*EXCERPT PROVIDED*:
□ □ □ □ □
We will notify the trustee of the trust account to begin liquidating such assets promptly after we are required to liquidate in accordance with Marshall Islands law and anticipate it will take no more than 10 business days to effectuate such distribution. Our existing shareholders have agreed to waive their rights to participate in any liquidation distribution with respect to their existing shareholders’ shares. There will be no distribution from the trust account with respect to our warrants, which will expire worthless. We will pay the costs of liquidation from our remaining assets outside of the trust account. If such funds are insufficient, Eric M. Zachs and Robert H.J. Lee have agreed to advance us the funds necessary to complete such liquidation (currently anticipated to be no more than approximately $75,000 to $125,000) and have agreed not to seek repayment of such expenses.
□ □ □ □ □
*REQUESTS*:
#1 List every numerical figure that appears in the liquidation passage.
#2 Duplicate the liquidation passage word for word, starting with "We will notify" and going on through "of such expenses.".
#3 Write the next part of the liquidation passage, picking up after its final sentence.
The data that come after this point are separate material and have no connection to the liquidation passage.

*INFORMATION PROVIDED*:
□ □ □ □ □
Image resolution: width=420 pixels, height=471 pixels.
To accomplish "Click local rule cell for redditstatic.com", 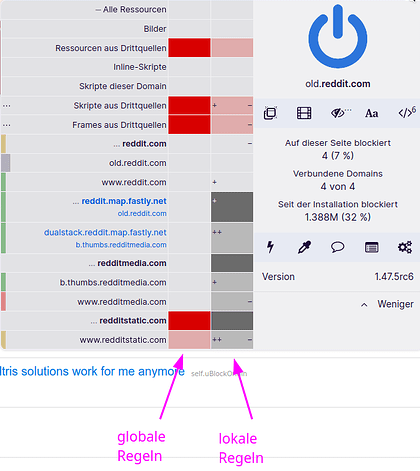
□ □ □ □ □
*RESULTS*:
#1 10; $75,000; $125,000

#2
We will notify the trustee of the trust account to begin liquidating such assets promptly after we are required to liquidate in accordance with Marshall Islands law and anticipate it will take no more than 10 business days to effectuate such distribution. Our existing shareholders have agreed to waive their rights to participate in any liquidation distribution with respect to their existing shareholders’ shares. There will be no distribution from the trust account with respect to our warrants, which will expire worthless. We will pay the costs of liquidation from our remaining assets outside of the trust account. If such funds are insufficient, Eric M. Zachs and Robert H.J. Lee have agreed to advance us the funds necessary to complete such liquidation (currently anticipated to be no more than approximately $75,000 to $125,000) and have agreed not to seek repayment of such expenses.

#3
If we are forced to file a bankruptcy case or an involuntary bankruptcy case is filed against us which is not dismissed, any distributions received by shareholders could be viewed under applicable debtor/creditor and/or bankruptcy laws as either a “preferential transfer” or a “fraudulent conveyance.” As a result, a bankruptcy court could seek to recover all amounts received by our shareholders. Furthermore, because we intend to distribute the proceeds held in the trust account to our public shareholders promptly after 18, 24 or 36 months from the date of this prospectus (as applicable), this may be viewed or interpreted as giving preference to our public shareholders over any potential creditors with respect to access to or distributions from our assets. To the extent any bankruptcy court claims deplete the trust account, we cannot assure you we will be able to return to our public shareholders the liquidation amounts payable to them. Furthermore, our board may be viewed as having breached their fiduciary duties to our creditors and/or may have acted in bad faith, and thereby exposing itself and our company to claims of punitive damages, by paying public shareholders from the trust account prior to addressing the claims of creditors. We cannot assure you that claims will not be brought against us for these reasons.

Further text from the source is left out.